BEGIN

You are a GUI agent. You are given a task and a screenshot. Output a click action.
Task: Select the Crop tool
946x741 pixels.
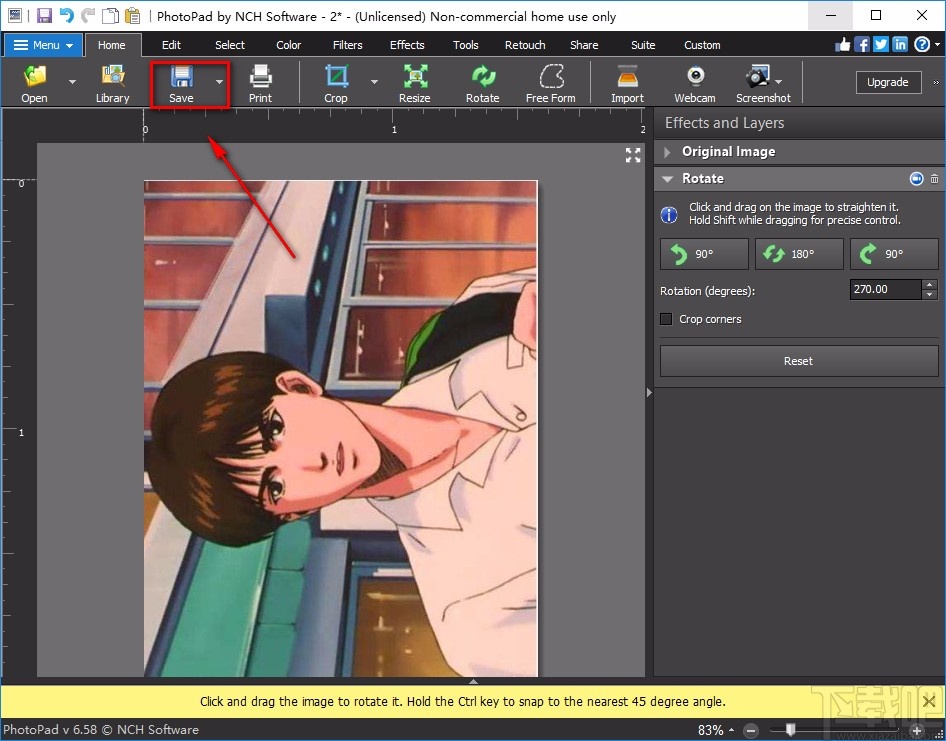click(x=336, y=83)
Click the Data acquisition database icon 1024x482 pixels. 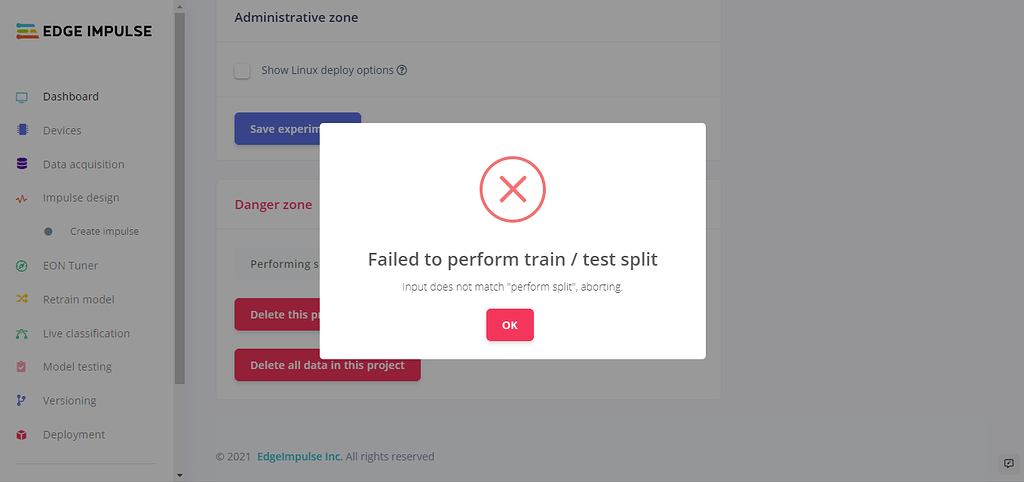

END

What is required: Print only the lines from the one with "Task: Select the Crop tool" through the last line of the data above, exactly and with both ends, and please omit any pictures.

Answer section:
Task: Select the Crop tool
946x741 pixels.
click(x=336, y=83)
Click the Data acquisition database icon 1024x482 pixels. 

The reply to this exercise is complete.